In both Singapore and Malaysia, government agencies are hot on the heels of an e-commerce platform’s breach investigation and mitigation plans.
In the recent ShopBack data breach, the firm had claimed they became aware of an authorized access to its system ‘a few days’ earlier, involving personal customers data.
Investigations to determine how much data has been exposed are still ongoing. ShopBack had also suggested that their customers change their passwords as an “added precautionary measure” even though supposedly, account passwords are encrypted.
Concurrently in Malaysia, the Department of Personal Data Protection (JPDP) said it will seek feedback from ShopBack Cashback Sdn Bhd regarding a recent personal data breach there.
In a JPDP statement, ShopBack was said to have discovered an incident involving unauthorized access to its systems containing customers’ personal information, such as names, contact information, dates of birth and bank account numbers, on Sept 17. It was then notified of the situation by a representative appointed by ShopBack on Sept 25.
The government agency said ShopBack had pledge mitigation plans to prevent the breach from further escalation.

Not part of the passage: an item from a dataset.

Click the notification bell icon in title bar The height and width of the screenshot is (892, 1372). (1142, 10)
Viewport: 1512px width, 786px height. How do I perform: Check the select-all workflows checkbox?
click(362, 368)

The firm said it will “work closely with relevant authorities to measure the severity of the personal data breach in line with the Personal Data Protection Act 2010 (Act 709)” as it viewed the breach seriously.
An expert’s view
Attempts to compromise systems are in continuous motion, and this requires businesses to implement monitoring programs to detect unauthorized access. Unfortunately, according to a senior security strategist, the time that a cybercriminal gains access to a system and the actual date when they attempt to profit from such access, can be separated by days and even months.
“For example, if a criminal has access to login credentials for an employee, it’s likely that they will test those credentials to ensure they are valid and then create a plan to profit from the access granted. Part of the risk in testing such credentials is the unknown level of sophistication used by the business in their monitoring,” said Tim Mackey, Principal Security Strategist, Synopsys Software Integrity Group.
For example, an active login outside of normal work hours would be something security teams might be on the lockout for, and thus would indicate something unusual that needs investigation. Such investigations may take a day or two to complete, but while worrying, a few days’ delay in detection is far quicker than the average length of time to identify and contain a personal data breach globally: currently cited to be over six months, according to a 2020 Cost of a Data Breach report by IBM.